However, for any emerging coach they need to focus on other factors as a measure of success, according to Sharee.

“If the athletes are setting PB’s and can see an improvement, it means the athlete is happy and that you are doing good work as a coach,” she explains.

Continue to learn

Sharee has never become complacent in her learning and has always sought more knowledge. Whether that has been undertaking courses, attending coaching conferences or chatting to other experts her thirst for learning is constant.

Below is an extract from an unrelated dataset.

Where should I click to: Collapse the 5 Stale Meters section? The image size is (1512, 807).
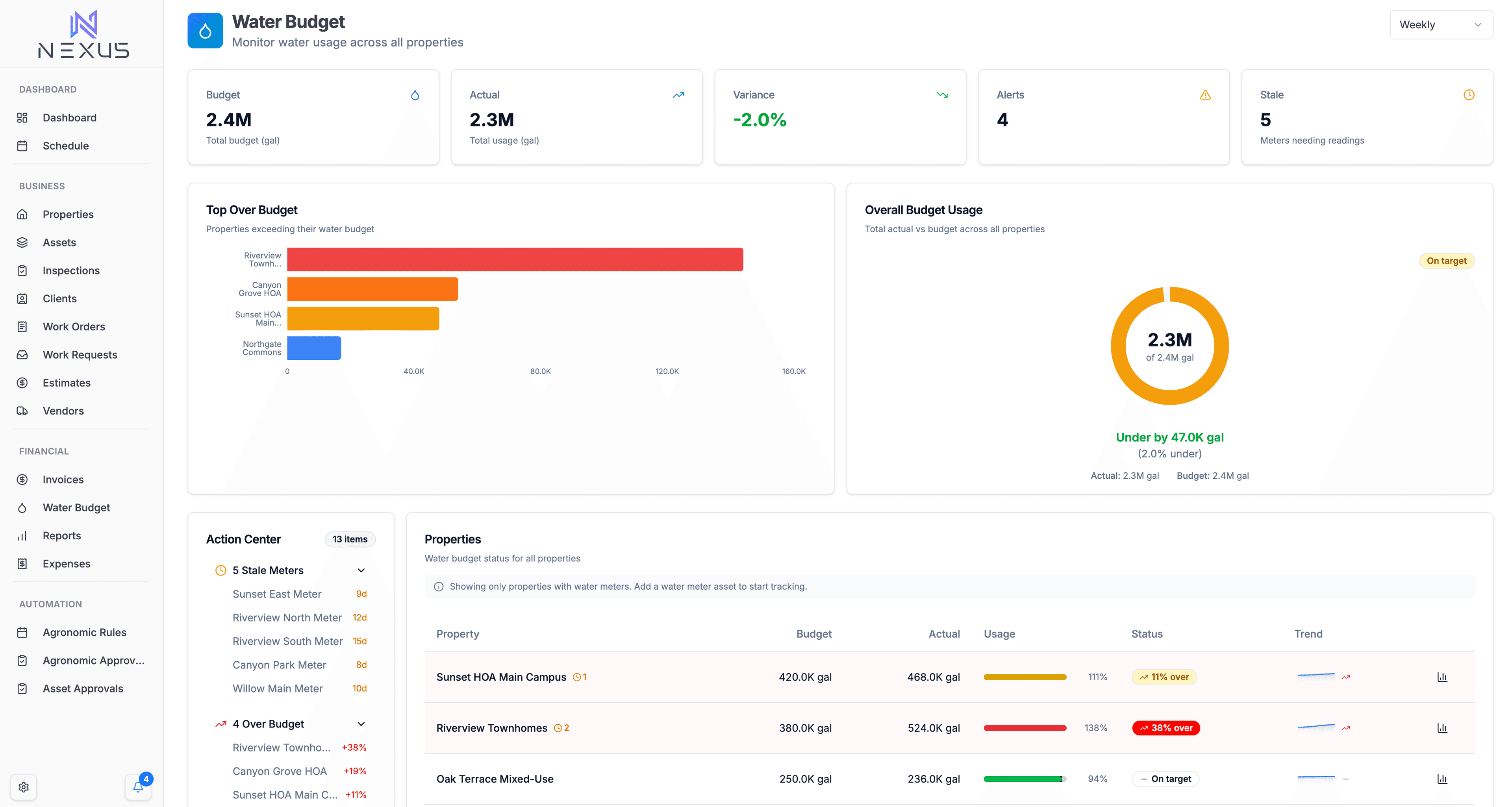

“As a coach you are always looking to develop,” she explains. “Aspects of coaching can change year from year, although attending the IAAF course is more than simply about absorbing technical information. You learn so much from both the course tutors and the other attending coaches. On the IAAF Level 2 course, I learned so much from the likes of (two-time Olympic champion) Dame Valerie Adams, who was taking the course herself and was also part of a leadership seminar.”

Find a mentor

Based down in the Hawkes Bay, Sharee has found it difficult to identify a regular mentor to help guide her career. She occasionally speaks to Masterton-based coach Mark Harris, who acts as a sounding board, but acknowledges that Athletics NZ understand the importance of this and also recognise the value.

“The demographics of being in the Hawkes Bay means I’m flying solo at the moment and sometimes this makes it hard to know if you are always on the right track,” she explains. “As a developing coach, it would be great to find that mentor.”

Enjoy watching others grow

Being a coach demands a particular mindset but for Sharee the pleasure she garners from watching athletes develop and enhance their skills is worth its weight in gold.

“It is rewarding path to know that if I have knowledge that I can pass it on to others,” she explains. “Another motivation for me is many of the youngsters I develop eventually leave the Bay to go to university but a big motivation for me is that they will continue to throw and that one day they will return and pass on to others the knowledge I have given them.”